==== Supplied information
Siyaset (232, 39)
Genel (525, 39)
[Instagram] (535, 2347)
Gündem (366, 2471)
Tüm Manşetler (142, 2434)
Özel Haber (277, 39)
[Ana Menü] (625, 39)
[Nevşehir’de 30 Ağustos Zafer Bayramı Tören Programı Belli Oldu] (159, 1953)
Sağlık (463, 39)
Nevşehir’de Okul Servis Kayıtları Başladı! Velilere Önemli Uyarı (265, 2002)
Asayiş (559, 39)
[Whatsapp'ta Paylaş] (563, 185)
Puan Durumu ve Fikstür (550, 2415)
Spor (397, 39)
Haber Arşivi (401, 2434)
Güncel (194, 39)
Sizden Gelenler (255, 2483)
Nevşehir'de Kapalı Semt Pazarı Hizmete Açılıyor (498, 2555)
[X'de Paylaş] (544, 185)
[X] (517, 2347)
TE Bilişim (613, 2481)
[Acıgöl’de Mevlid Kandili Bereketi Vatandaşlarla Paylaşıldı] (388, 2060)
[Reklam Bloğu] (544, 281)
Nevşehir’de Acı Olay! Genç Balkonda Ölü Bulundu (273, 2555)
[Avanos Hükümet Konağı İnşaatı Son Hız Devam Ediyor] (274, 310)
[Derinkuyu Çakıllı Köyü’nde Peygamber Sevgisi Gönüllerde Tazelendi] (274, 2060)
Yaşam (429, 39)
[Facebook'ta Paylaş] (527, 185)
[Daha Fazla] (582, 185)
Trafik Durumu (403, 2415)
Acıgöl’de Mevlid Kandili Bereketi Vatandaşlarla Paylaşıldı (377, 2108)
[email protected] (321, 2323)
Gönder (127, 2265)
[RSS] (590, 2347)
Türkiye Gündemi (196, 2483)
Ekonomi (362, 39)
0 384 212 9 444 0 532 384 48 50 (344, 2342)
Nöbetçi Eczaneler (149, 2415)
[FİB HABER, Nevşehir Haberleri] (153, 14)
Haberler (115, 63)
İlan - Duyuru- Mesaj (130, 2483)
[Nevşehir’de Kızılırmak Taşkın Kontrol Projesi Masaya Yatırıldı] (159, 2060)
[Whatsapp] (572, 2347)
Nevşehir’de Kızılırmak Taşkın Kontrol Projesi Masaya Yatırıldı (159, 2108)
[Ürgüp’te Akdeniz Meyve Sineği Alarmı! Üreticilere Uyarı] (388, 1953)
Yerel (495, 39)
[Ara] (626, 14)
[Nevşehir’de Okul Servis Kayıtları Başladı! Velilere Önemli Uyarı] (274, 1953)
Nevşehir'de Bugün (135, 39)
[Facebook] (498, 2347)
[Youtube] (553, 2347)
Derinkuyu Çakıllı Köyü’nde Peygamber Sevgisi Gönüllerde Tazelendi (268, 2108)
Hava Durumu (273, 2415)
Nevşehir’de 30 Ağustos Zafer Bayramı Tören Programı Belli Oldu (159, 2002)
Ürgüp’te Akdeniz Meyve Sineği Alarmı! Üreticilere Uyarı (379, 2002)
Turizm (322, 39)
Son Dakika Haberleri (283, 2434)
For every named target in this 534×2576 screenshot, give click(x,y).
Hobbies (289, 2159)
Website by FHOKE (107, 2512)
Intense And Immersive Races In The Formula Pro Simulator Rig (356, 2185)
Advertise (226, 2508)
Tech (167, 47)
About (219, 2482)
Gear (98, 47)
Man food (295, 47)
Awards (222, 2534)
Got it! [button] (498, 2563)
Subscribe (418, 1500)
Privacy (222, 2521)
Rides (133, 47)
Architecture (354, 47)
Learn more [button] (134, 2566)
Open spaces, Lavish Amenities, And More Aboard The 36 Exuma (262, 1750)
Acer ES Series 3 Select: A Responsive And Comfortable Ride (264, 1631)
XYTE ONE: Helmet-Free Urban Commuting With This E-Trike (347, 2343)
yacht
========
▶ **What this task involves**
Repeat, exactly as they stand above, the lines from the line with "Haber Arşivi (401, 2434)" to the line with "Trafik Durumu (403, 2415)", both lines included.

▶ **Answer below**
Haber Arşivi (401, 2434)
Güncel (194, 39)
Sizden Gelenler (255, 2483)
Nevşehir'de Kapalı Semt Pazarı Hizmete Açılıyor (498, 2555)
[X'de Paylaş] (544, 185)
[X] (517, 2347)
TE Bilişim (613, 2481)
[Acıgöl’de Mevlid Kandili Bereketi Vatandaşlarla Paylaşıldı] (388, 2060)
[Reklam Bloğu] (544, 281)
Nevşehir’de Acı Olay! Genç Balkonda Ölü Bulundu (273, 2555)
[Avanos Hükümet Konağı İnşaatı Son Hız Devam Ediyor] (274, 310)
[Derinkuyu Çakıllı Köyü’nde Peygamber Sevgisi Gönüllerde Tazelendi] (274, 2060)
Yaşam (429, 39)
[Facebook'ta Paylaş] (527, 185)
[Daha Fazla] (582, 185)
Trafik Durumu (403, 2415)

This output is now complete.